- _Written instruction A_
Transcribe everything in the excerpt on Nehemiah from "Once again the" down to "things than others.".
- _Written instruction B_
How would the excerpt on Nehemiah go on? Extend it from the point where it stops.

- _Document section_

########################################

The Intimidation (10-19)
Once again the enemy switches his gameplan in verse 10: “One day I went to the house of Shemaiah son of Delaiah, the son of Mehetabel, who was shut in at his home. He said, ‘Let us meet in the house of God, inside the temple, and let us close the temple doors, because men are coming to kill you — by night they are coming to kill you.’”
This false prophet claims to have hidden knowledge. That is suggested by the phrase, “he was shut in” at his home. He was secluding himself for some religious reason. This is frequently the case with those who claim to be psychics who are in touch with the invisible world. They sit behind curtains in semi-darkness, trying to create a sense of mystery, as though they know more about inscrutable things than others.
What he says sounds logical: “Some people are out to get you. They are going to kill you.” Nehemiah certainly believes that! The man suggests, “Come on up here and we will go into the temple and shut the doors. They will not dare attack you there.” That sounds good, but immediately Nehemiah detects that something is wrong. He knows that he is not permitted to go into the temple, for only priests could enter the holy place.
So he answers in verse 11: “But I said, ‘should a man like me run away? Or should one like me go into the temple to save his life? I will not go!’” He realizes that a prophet who was really from the Lord would say nothing contrary to God’s commands. In verse 3 he said, “I cannot come down.” Now he says, “I will not go in.”
Courage isn’t the absence of fear but instead it’s the tenacity to do what is right no matter how much we’re afraid
Having right priorities gave Nehemiah the courage to do what was right. Courage isn’t the absence of fear but instead it’s the tenacity to do what is right no matter how much we’re afraid. You see, it’s not just a matter of saying ‘no’ to distractions. We have to first say ‘yes’ to the right things, so that our priorities match up with God’s priorities. As we keep the main thing the main thing, we’ll be able to deal with distractions the way Nehemiah did.
God gives Nehemiah some insight in verses 12-13: “I realized that God had not sent him, but that he had prophesied against me because Tobiah and Sanballat had hired him. He had been hired to intimidate me so that I would commit a sin by doing this, and then they would give me a bad name to discredit me.” It was all part of a plan to discourage and distract the people from following Nehemiah’s lead. Fueled by jealousy and ambition, these enemies slandered him and tried to trick him into yielding to their demands.

########################################

- _Record extracts_
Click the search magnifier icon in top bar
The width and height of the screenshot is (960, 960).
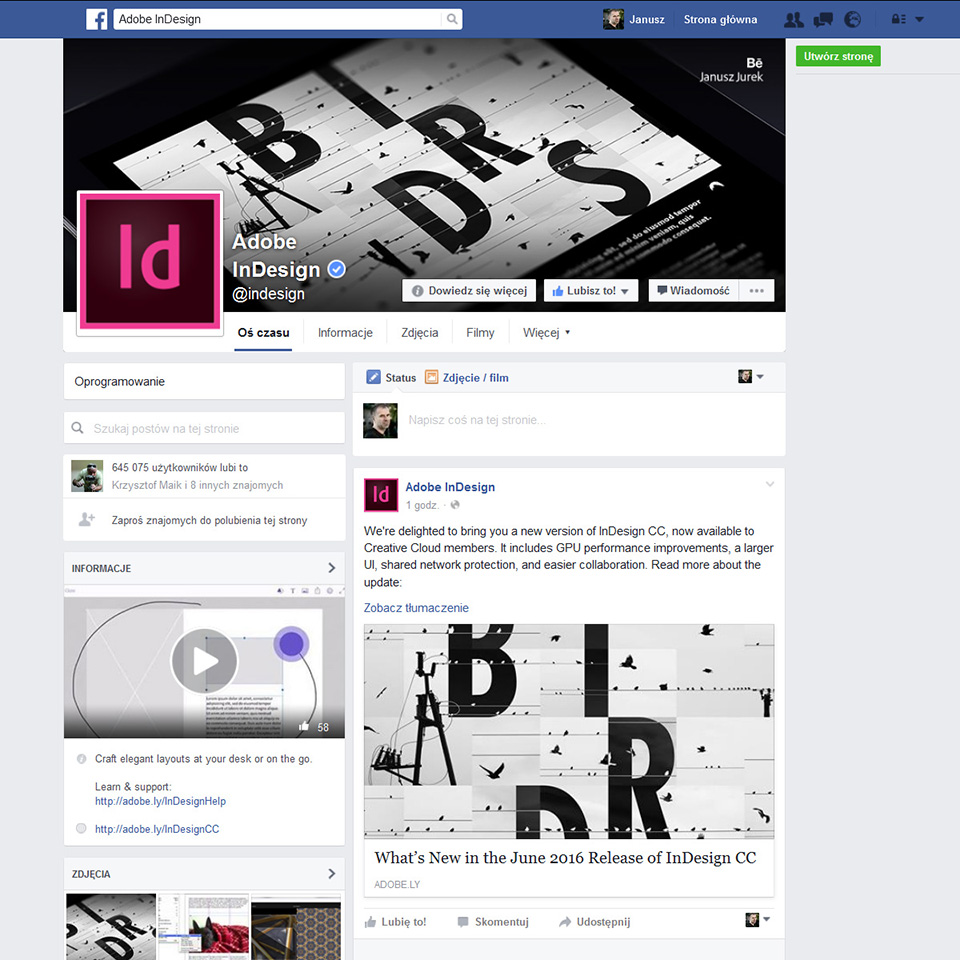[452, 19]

########################################

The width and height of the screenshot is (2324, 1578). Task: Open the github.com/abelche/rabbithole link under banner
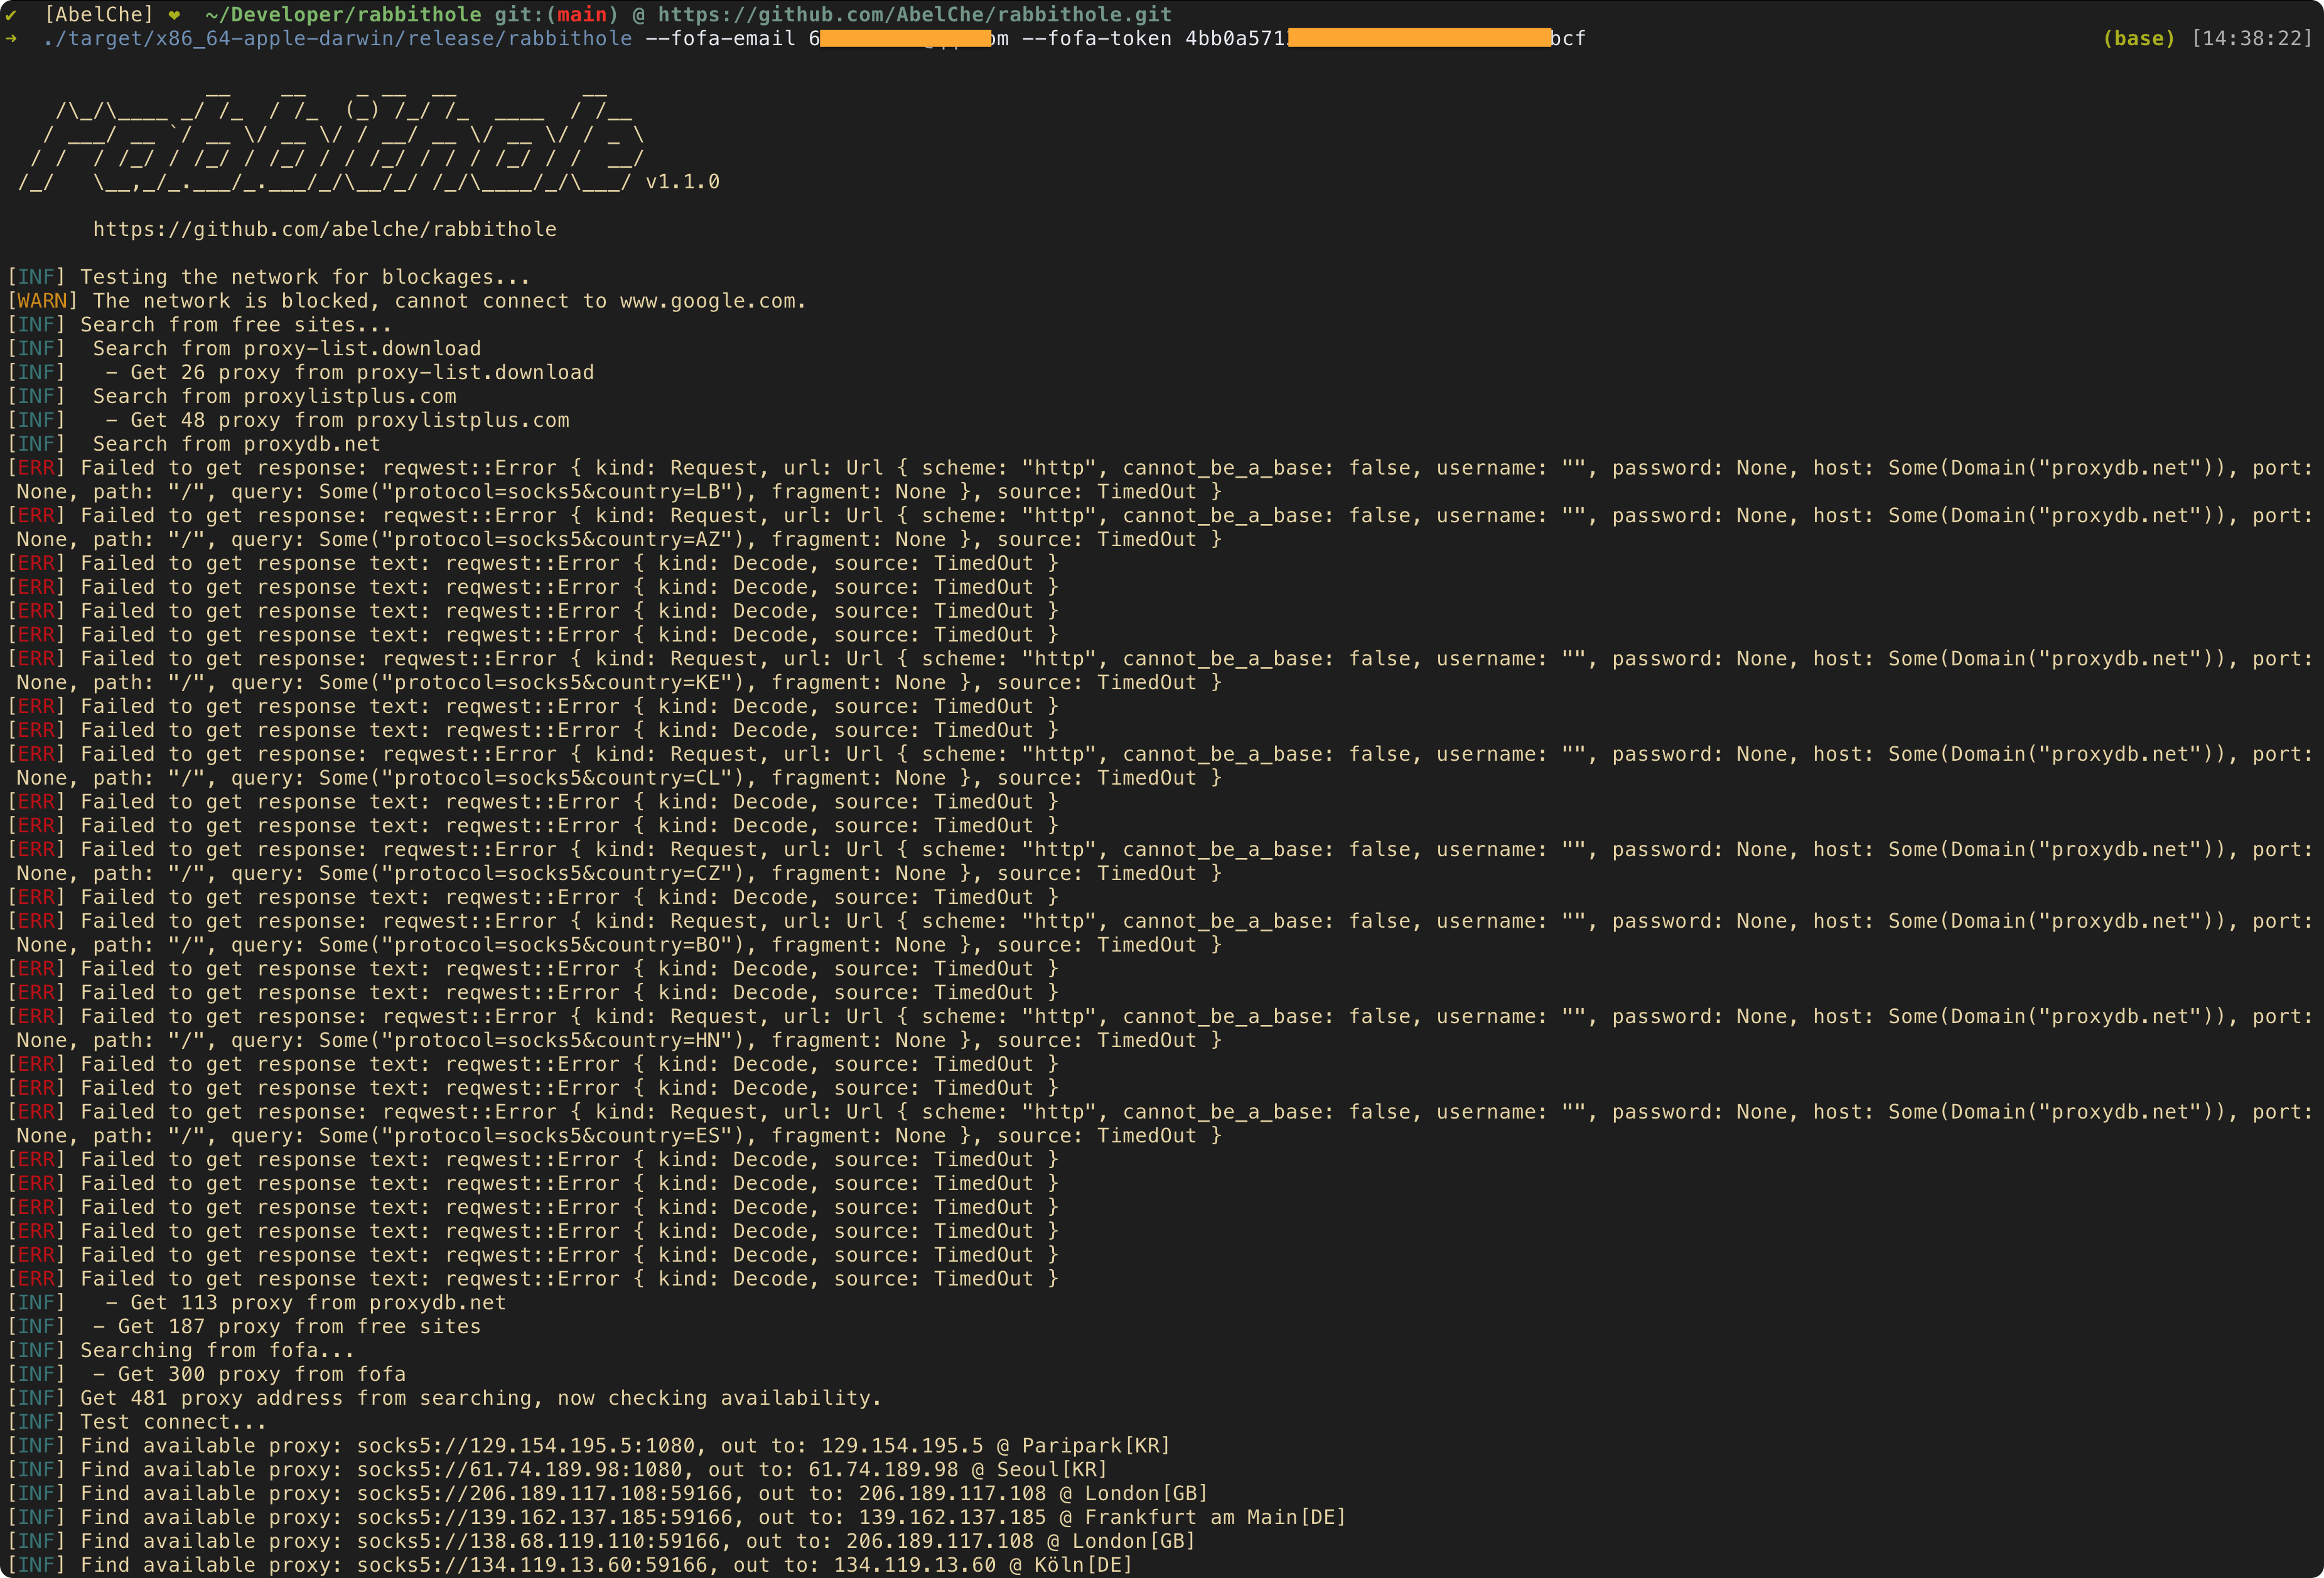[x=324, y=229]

########################################

- _Task response A_
Once again the enemy switches his gameplan in verse 10: “One day I went to the house of Shemaiah son of Delaiah, the son of Mehetabel, who was shut in at his home. He said, ‘Let us meet in the house of God, inside the temple, and let us close the temple doors, because men are coming to kill you — by night they are coming to kill you.’”
This false prophet claims to have hidden knowledge. That is suggested by the phrase, “he was shut in” at his home. He was secluding himself for some religious reason. This is frequently the case with those who claim to be psychics who are in touch with the invisible world. They sit behind curtains in semi-darkness, trying to create a sense of mystery, as though they know more about inscrutable things than others.

- _Task response B_
We must be aware of this kind of attack in our lives as well. Don’t take someone’s advice or do what a friend asks you to do just because they seem like a nice person. Don’t let anyone or anything distract you from God’s priorities. The best response to such an approach is what Nehemiah uses here — a deep sense of his true identity as a believer. “Should a man like me run and hide and try to save his life by wrong approaches and unlawful practices?” He falls back upon his clear understanding of who he is and what his priorities are. He is a believer in the Living God and as such need not resort to trickery to save his life.
Nehemiah meets this attack of the enemy by going to prayer once again in verse 14:
“Remember Tobiah and Sanballat, O my God, because of what they have done; remember also that prophetess Noadiah, and the rest of the prophets who have been trying to intimidate me.”
This brings us to the end of this first phase of Nehemiah’s work in verses 15-16: “So the wall was completed on the twenty-fifth of Elul, in fifty-two days. When all our enemies heard about this and all the surrounding nations saw it, our enemies lost their self-confidence, because they realized that this work had been done with the help of our God.” Even their enemies had to admit that God was at work! This entire project was finished in just 52 days!
What a beautiful picture of the power of Christian witness in a community! Even their foes must agree that God is at work among them. But the enemies are still not through. In these closing verses we see how they continue their tactics of opposing and distracting: “Also, in those days the nobles of Judah were sending many letters to Tobiah, and replies from Tobiah kept coming to them. For many in Judah were under oath to him, since he was son-in-law to Shecaniah son of Arah, and his son Jehohanan had married the daughter of Meshullam son of Berekiah.” (17-18)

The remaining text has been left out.